Кто-то постучал в дверь. Не веря своим ушам, Шелис взглянула на часы – слишком рано. Минута сорок секунд, она ошиблась в расчетах. Но это невозможно. Она подстраивала куда более замысловатые последовательности событий с великолепно выверенными временны́ми рамками. Погрешность в минуту сорок? С таким же успехом она могла ошибиться на годы.
В дверь снова постучали: тук, тук, тук. На годы. Может, не так уж все и плохо – ей нужно его задержать всего-то на семьдесят секунд. Она отошла от двери на случай, если он ее выбьет.
– Кто там? – спросила она.
– Открывай, Шел! Не надо было тебе этого делать, точно не надо!
– ГММММ… УУУУУ… ГММММ… ИИИИ!
Погоди-ка, погоди-ка…
– Кто это? – снова спросила Шелис и тут же: – Вот черт, прочь от двери. Живей, говорю же вам, валите быстрей от двери.
– Ты, грязная, вонючая, не надо было, не надо, нам нужно тебя прикончить, просто нужно, раз и навсегда, не надо было этого делать, вот уж не надо…
Шелис встала и подошла к двери.
– Слушайте, уроды, мне до фонаря все ваши проблемы, но…
– Биииийооо уип! – взвизгнул Гоши.
Шелис вздрогнула и зажала руками уши.
– Но если вы не отвалите от двери…
Слишком поздно. Раздался металлический лязг, словно топором ударили по цепи, и послышался стук копыт. Шелис как раз вовремя отпрыгнула от входа и увидела, как дверь затрещала, когда в точно означенную секунду в нее с грохотом врубился фургон. Дверь рухнула внутрь, к ней прилипло расплющенное месиво из ярких красок, цветочков и полосок.
Дупи удар пришелся в шею. Если бы на торс, то мог бы выкарабкаться… Клоунов иногда убивают. Гоши еще подергивался. Он поднял свои мутные глаза на Шелис, и их выражение было таким же, каким стало тогда, когда Гоши превратился в Гоши. Левый глаз выпучился и с удивлением увидел, что его брат-клоун сделался рыхлым месивом, а правый – холодно прикидывал, какую часть тела в первую очередь вырвать у Шелис, как только он сможет до нее дотянуться.
Со своей стороны, Шелис понятия не имела, что Гоши еще жив и прикидывает остающееся для удара время.
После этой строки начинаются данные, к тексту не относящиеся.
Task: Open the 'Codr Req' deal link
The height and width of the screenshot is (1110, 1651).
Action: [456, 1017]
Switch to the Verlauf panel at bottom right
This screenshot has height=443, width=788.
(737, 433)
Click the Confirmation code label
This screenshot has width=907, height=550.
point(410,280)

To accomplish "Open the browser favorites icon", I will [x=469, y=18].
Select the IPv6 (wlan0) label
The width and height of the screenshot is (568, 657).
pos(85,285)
Она терялась в догадках, почему ее астрологические диаграммы предсказали, что явится Мугабо, а вместо него у ее двери появились два урода-близнеца с какими-то обидами. Наутро придется долго и муторно объясняться по поводу двух мертвых клоунов.
Внезапно тьму разорвали яркая белая вспышка и оранжевый язык пламени, когда Мугабо выплеснул всю свою ярость на Гоши. Он видел Гоши у двери, и тот издавал те же звуки, что погнали его из дома несколько минут назад. Теперь, совершенно безоружная перед лицом врага, Шелис ринулась в хижину и с бешено стучащим сердцем спряталась под столом, впившись зубами в костяшки пальцев и отсчитывая, как ей казалось, последние секунды жизни. «Вот так ведь и умру, – думала она, – а я же знала, что это случится. Сгорю тут, как мышь в ловушке. Я обладала могуществом богини, а вот этого избежать так и не смогла».
Но Мугабо, растратив всю свою ярость, растерянно таращился на то, что осталось от двух клоунов. В глубинах его спутанного сознания ему представлялось, что Гоши все время был его главным врагом, поэтому он развернулся от хижины прорицательницы и заковылял по тропинке. Огонь в голове на время затих.